Even if a bank or credit card statement satisfies the definition of a personal record, HMRC may still issue an information notice requiring the taxpayer to produce the personal record, but omitting any personal information of the above nature (FA 2008, Sch 36, para 19(3)).
‘Mixed use’ accounts
In Smith v Revenue & Customs  UKFTT 200 (TC), the taxpayer received rental income from various properties. HMRC issued an information notice during an enquiry into the taxpayer’s tax return for 2011/12, requesting (among other things) sight of bank statements for any account into which business monies were lodged or business expenditure paid, and credit card statements for any account from which business expenditure was paid. Unfortunately, the taxpayer did not operate separate business and private bank and credit card accounts. He appealed against the information notice.

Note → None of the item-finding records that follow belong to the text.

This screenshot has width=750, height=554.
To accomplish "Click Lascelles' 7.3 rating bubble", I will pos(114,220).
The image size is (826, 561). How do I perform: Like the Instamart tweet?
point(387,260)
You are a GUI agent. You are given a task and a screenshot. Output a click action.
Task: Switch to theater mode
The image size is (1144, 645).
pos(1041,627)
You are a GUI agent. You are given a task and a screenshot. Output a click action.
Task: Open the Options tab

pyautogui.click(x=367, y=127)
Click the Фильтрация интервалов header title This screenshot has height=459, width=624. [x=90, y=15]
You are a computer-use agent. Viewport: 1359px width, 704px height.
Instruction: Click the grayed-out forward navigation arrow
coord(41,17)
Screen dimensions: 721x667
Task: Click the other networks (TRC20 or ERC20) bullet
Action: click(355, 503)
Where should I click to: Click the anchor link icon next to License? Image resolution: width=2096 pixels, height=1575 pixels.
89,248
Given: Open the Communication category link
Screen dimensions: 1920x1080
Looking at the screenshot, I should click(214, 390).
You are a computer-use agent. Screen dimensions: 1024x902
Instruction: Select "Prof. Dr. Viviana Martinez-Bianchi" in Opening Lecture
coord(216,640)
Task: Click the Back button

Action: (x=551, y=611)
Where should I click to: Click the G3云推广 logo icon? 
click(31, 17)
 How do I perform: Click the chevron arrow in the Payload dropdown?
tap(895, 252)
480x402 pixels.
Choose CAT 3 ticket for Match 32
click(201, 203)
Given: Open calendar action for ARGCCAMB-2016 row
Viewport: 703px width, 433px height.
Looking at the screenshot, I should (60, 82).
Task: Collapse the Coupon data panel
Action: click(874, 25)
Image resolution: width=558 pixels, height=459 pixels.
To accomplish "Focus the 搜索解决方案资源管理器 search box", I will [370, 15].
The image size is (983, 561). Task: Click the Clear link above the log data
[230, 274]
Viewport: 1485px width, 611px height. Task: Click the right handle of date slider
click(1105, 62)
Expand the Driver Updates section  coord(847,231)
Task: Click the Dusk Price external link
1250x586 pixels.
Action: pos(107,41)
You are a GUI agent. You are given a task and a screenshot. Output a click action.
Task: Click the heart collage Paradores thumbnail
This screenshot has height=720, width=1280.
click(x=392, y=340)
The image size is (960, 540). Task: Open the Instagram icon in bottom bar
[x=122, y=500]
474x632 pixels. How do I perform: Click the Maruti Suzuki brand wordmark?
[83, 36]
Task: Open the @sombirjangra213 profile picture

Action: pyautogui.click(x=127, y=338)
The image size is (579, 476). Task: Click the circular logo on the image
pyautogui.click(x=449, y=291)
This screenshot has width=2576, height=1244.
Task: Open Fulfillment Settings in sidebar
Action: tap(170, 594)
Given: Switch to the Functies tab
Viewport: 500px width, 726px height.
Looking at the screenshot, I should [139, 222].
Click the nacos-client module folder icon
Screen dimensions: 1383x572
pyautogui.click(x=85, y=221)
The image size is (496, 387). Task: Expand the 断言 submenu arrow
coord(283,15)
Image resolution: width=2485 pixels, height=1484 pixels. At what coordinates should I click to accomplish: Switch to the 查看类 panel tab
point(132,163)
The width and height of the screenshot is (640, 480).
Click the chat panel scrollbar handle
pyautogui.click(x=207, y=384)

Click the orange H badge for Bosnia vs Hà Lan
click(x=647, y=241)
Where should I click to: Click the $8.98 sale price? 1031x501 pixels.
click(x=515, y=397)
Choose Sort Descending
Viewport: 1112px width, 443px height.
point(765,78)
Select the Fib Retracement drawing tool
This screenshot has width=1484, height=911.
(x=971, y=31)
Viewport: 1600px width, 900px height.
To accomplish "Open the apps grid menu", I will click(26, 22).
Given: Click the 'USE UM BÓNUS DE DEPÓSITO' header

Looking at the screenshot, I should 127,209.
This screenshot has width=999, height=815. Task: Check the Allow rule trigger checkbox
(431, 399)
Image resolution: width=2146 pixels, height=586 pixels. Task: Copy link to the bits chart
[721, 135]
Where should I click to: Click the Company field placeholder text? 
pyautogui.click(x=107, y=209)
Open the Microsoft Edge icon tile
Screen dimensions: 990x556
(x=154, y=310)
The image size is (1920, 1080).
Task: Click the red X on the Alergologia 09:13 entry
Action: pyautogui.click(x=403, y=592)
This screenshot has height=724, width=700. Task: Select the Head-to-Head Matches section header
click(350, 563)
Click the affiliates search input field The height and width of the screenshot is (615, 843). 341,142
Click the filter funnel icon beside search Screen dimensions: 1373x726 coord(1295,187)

The tribunal noted that an HMRC information notice does not allow access to ‘personal records’ within PACE 1984, s 12. However, the tribunal also noted that an information notice may require a person to provide documents that are personal records, omitting any personal information. The tribunal held that HMRC’s information notice should be varied (in accordance with FA 2008, Sch 36, para 19(3)), such that the appellant was required to provide the bank and credit card statements, but omitting any personal information.
Whilst the tribunal’s decision in Smith does not create a binding precedent, it will probably be seen as a worrying development by some taxpayers and advisers. It indicates that if a bank or credit card statement sheet contains no ‘personal information’, it is not a personal record, and that HMRC can request private bank and credit card statements used for mixed (personal and business) purposes, with the omission of the very limited amount of personal information as mentioned above.
It should be remembered that the information requested by HMRC must still be ‘reasonably required’ to check the person’s tax position. However, if a private bank or credit card account was being used for both business and private purposes, it would be difficult to argue that the statements were not reasonably required in the context of an enquiry into business profits. Furthermore, there is no right of appeal against an information notice to provide information or produce documents forming part of the taxpayer’s statutory records (FA 2008, Sch 36, para 29(2)). To avoid such problems, taxpayers should therefore maintain entirely separate business and private bank and credit card accounts.